Location
- 83 Yamate-cho Naka-ku, Yokohama, Kanagawa Japan
- 35°26′7″N 139°39′9″E﻿ / ﻿35.43528°N 139.65250°E

Information
- Type: Private, Day, College-prep International school
- Motto: Simple Dans Ma Vertu, Forte Dans Mon Devoir (Simple in virtue, steadfast in duty)
- Religious affiliation: Roman Catholic
- Established: 1872
- Founders: Sisters of the Holy Infant Jesus
- Head of School: Mrs. Annette Levy
- Grades: P–12
- Enrollment: 480 (2016–17)
- Colors: Grey and red
- Team name: Cougars
- Accreditation: NEASC, IBO
- Affiliations: CIS, EARCOS, JCIS
- Website: stmaur.ac.jp

= Saint Maur International School =

Private day college-prep school in Naka-ku, Yokohama, Kanagawa, Japan

Saint Maur International School, established in 1872 in Yokohama within the Greater Tokyo Area, is the oldest international school in Japan. The school, which is co-educational, caters to students of all nationalities and faiths from ages 2½ through high school age. Saint Maur International School is located in a historically international district in Yokohama, Japan, one of the few places where foreigners were allowed entrance into the country during the Sakoku policy of the late Edo period.

→ Data entries

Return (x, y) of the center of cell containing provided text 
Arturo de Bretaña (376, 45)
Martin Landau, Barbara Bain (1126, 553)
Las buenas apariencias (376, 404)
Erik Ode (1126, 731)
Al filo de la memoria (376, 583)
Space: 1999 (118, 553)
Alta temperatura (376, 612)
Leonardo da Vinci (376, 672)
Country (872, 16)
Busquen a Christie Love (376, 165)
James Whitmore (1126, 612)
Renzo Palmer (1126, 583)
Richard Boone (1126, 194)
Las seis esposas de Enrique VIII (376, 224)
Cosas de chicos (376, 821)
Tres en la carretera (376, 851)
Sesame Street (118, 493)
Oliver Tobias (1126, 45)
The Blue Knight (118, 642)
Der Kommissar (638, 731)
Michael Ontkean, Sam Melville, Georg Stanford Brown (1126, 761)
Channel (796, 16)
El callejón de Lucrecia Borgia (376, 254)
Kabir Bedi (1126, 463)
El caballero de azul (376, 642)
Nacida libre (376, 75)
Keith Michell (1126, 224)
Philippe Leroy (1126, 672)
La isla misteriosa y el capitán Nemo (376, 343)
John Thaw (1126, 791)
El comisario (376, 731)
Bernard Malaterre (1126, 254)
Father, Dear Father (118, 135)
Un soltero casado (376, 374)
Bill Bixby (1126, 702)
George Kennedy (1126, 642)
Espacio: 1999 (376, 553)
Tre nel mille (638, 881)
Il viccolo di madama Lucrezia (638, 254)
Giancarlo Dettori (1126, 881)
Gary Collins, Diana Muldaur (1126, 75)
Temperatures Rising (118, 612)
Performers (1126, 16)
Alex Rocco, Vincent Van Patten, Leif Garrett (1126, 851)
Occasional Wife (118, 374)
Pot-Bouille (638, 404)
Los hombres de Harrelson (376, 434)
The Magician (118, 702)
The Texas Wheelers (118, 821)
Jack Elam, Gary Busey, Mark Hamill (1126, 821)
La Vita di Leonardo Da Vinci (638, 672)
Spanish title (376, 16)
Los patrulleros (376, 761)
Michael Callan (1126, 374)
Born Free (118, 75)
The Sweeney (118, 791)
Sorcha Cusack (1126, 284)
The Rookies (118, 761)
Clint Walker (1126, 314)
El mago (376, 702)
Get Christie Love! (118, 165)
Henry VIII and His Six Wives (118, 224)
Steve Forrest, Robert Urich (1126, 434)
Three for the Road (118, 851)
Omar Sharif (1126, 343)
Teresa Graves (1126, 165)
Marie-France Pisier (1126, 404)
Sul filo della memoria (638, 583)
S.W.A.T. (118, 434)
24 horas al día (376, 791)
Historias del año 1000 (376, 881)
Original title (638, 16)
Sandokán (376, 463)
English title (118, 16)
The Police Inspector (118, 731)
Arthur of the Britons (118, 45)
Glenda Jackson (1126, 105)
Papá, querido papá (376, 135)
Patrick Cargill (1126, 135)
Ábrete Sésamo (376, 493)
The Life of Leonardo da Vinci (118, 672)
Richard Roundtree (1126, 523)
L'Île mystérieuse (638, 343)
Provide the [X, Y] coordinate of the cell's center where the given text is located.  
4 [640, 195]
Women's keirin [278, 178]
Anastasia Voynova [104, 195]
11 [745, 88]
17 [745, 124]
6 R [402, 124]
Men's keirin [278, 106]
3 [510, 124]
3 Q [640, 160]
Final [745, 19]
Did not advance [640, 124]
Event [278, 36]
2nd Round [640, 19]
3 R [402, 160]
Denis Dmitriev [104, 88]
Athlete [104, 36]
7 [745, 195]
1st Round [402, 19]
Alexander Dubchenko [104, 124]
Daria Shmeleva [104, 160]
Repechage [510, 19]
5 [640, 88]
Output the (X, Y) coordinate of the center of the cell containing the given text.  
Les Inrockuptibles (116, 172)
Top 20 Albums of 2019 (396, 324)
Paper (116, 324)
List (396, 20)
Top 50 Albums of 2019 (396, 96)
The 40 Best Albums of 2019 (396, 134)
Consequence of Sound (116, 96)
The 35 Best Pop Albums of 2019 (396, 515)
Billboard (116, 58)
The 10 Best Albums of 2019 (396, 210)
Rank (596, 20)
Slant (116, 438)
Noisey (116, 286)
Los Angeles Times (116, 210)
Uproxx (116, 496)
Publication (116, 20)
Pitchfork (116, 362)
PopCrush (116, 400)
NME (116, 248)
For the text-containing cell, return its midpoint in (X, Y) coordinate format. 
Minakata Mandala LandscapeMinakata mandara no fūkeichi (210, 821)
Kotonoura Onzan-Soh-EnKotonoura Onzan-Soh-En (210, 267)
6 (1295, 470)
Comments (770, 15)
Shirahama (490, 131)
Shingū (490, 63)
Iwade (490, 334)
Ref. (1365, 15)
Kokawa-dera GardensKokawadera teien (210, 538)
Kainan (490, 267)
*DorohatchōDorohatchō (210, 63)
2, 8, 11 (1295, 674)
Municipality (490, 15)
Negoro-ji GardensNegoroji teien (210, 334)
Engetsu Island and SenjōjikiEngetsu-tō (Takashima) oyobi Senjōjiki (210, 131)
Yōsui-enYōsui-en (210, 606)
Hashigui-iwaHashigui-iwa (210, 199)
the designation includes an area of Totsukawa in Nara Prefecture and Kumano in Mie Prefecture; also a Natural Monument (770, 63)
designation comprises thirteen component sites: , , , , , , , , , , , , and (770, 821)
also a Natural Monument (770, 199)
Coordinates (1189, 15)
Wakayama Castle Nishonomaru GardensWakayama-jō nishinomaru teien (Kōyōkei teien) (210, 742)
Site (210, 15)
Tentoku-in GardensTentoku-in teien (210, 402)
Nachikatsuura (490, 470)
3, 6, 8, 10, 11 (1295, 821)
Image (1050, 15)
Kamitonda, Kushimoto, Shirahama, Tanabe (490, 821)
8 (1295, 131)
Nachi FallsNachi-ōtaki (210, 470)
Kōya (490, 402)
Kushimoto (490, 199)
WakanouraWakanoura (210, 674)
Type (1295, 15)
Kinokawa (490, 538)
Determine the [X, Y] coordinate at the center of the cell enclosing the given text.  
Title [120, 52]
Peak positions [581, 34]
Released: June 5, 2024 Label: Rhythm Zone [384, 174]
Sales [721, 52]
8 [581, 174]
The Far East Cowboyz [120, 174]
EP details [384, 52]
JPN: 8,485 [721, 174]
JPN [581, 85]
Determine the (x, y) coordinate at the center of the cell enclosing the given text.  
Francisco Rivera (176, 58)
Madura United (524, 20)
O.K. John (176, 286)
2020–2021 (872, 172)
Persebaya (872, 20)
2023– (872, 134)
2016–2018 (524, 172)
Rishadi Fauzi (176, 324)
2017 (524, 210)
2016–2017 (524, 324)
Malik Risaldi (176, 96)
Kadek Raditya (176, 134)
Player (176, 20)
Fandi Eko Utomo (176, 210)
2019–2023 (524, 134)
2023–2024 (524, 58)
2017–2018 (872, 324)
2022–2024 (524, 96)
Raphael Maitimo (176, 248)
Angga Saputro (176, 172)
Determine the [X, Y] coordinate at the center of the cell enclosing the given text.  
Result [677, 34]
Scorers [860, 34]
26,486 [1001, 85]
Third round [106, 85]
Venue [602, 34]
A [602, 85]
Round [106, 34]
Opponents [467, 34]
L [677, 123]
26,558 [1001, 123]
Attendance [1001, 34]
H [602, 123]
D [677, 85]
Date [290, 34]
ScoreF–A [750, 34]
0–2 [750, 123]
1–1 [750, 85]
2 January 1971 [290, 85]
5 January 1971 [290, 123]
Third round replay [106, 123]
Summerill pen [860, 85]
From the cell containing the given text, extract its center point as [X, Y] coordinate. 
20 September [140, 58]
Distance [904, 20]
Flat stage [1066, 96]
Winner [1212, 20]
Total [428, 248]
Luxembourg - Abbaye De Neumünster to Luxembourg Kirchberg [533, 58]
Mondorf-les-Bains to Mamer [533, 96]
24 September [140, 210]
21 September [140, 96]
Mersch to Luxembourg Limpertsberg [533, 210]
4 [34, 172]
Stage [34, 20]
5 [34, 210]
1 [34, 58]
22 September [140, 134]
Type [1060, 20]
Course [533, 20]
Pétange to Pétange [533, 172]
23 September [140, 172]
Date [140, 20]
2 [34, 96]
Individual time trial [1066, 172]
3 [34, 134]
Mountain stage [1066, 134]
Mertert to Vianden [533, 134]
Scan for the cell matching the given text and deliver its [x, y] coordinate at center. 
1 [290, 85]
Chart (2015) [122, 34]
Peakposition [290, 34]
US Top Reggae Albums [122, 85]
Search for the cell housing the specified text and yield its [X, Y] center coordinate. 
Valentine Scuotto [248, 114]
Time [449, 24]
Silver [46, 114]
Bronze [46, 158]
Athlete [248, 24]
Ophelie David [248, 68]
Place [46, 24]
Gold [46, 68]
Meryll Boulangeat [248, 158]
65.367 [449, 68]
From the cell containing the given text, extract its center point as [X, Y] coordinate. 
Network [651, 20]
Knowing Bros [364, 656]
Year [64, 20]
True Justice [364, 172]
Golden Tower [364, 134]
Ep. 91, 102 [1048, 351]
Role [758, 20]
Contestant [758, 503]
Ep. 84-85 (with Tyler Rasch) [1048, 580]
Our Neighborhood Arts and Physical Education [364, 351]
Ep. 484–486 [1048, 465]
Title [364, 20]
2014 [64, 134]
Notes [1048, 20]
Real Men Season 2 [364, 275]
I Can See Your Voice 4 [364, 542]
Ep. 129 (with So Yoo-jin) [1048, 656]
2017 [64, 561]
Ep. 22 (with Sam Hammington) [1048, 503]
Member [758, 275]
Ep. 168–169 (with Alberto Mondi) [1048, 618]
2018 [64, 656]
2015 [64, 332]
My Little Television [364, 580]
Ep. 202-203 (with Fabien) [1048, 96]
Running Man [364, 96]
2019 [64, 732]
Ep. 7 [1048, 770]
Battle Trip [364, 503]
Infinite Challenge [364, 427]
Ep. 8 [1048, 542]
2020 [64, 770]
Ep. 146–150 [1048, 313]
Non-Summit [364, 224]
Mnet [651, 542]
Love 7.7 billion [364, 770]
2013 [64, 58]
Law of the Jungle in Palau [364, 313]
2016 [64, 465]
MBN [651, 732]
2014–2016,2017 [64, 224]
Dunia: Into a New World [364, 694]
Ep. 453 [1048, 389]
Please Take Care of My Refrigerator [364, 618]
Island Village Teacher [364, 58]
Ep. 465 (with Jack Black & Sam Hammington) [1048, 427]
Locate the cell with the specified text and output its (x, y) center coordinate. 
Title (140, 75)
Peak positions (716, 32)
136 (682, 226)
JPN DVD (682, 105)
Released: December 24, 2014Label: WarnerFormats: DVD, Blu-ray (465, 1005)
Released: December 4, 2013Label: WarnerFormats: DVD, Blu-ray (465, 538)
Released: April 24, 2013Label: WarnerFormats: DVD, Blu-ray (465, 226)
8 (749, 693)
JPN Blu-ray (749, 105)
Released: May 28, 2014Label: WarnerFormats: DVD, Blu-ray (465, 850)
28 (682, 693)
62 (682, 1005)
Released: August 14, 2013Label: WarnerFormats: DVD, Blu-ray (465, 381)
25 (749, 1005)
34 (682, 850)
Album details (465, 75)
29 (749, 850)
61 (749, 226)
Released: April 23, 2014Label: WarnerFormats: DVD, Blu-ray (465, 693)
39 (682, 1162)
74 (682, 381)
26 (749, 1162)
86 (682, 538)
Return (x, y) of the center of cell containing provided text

→ Prompt A
Please mark each statement as yes or no against the Saint Maur International School profile, quoting the words that decide it: (i) the school was founded by the Sisters of the Holy Infant Jesus; (ii) the school admits only girls; (iii) the school colors are blue and gold.
→ Prompt B
Resume the Saint Maur International School profile, picking up right after its final sentence.
The items above come from a separate source.

→ Expected answer A
(i) Yes: "Founders: Sisters of the Holy Infant Jesus"
(ii) No: "The school, which is co-educational"
(iii) No: "Colors: Grey and red"

→ Expected answer B
==History==
Established in 1872 by the missionary Sisters of the Holy Infant Jesus from the Saint Maur Rue in Paris, France, led by Mother Mathilde Raclot. Saint Maur began with "direct support received from over 15 legations, such as the United Kingdom, the United States of America, France, Austria, Holland, and Germany." Although it is a Catholic school, the school emphasizes the philosophy and approach of "acceptance of all." In 1884, the buildings were devastated by a typhoon and in 1894, an earthquake demolished the school. Its Japanese medium sister school, Futaba Gakuen (jp), was founded in 1901 for local girls. The school was closed during World War II. In 1947 Sister Carmel O’Keeffe (1918–2011) was sent to Japan to reopen the school and would serve as principal from 1967 to 1991.

==Campus and facilities==
The Fine Arts Center consists of a 400-seat auditorium, specialist rehearsal and practice rooms for band class. In addition, the school purchased property located three minutes away from the school campus in 2003 and built an outdoor sports complex called Peverley Place.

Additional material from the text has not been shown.